According to Wattenbarger, the biggest advantage the new analytics solution provides is data consolidation and consistency. “Nothing is open to interpretation anymore in regard to how the data is calculated,” he says. “The data MedeAnalytics captures all originates from the Healthland system. Therefore, all patient registrations, discharges, claims, and other information have to be entered into Healthland to be included in our analytics reports the following day. Furthermore, MedeAnalytics now serves as the comprehensive source for all of this data enterprise-wide. We didn’t have this type of clarity prior to implementing the solution, and it has provided us with a much more accurate data set on which to base our business decisions.”

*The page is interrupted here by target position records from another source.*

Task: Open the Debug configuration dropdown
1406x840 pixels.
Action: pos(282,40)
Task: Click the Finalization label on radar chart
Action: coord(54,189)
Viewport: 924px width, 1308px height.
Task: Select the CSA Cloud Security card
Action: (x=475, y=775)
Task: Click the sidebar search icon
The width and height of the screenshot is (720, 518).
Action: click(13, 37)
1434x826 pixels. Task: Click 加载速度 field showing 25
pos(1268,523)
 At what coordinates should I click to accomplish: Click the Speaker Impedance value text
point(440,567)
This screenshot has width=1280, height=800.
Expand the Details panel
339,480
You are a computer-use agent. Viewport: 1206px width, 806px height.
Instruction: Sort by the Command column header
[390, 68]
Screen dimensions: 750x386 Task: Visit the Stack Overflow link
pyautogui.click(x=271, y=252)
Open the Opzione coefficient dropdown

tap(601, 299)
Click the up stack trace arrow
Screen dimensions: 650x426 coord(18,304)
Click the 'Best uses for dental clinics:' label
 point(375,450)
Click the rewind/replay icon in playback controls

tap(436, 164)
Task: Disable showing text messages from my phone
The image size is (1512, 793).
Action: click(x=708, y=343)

The automation the MedeAnalytics platform provides has also eliminated the manual labor previously required to collect the data necessary for daily reports. Furthermore, LifeCare employees find the MedeAnalytics dashboard to be easy to use. Staff members can easily query the platform to pull the exact reports they need. This level of self-service eliminates dependency on IT and ensures that the organization’s reporting capabilities aren’t tied to the expertise of a single employee. Finally, the automated exports and alerts built into the MedeAnaytics platforms streamline the data analysis process. LifeCare executives no longer have to scramble to try to track down the data they need from individual hospitals. Now they are automatically notified via email when data is updated system-wide. LifeCare has been so pleased with its MedeAnalytics revenue cycle solution that it is seeking to leverage additional products and services the vendor provides. Namely, LifeCare hopes to leverage MedeAnalytics ICD- 10 Intelligence solution to aid in its transition to ICD-10 code sets.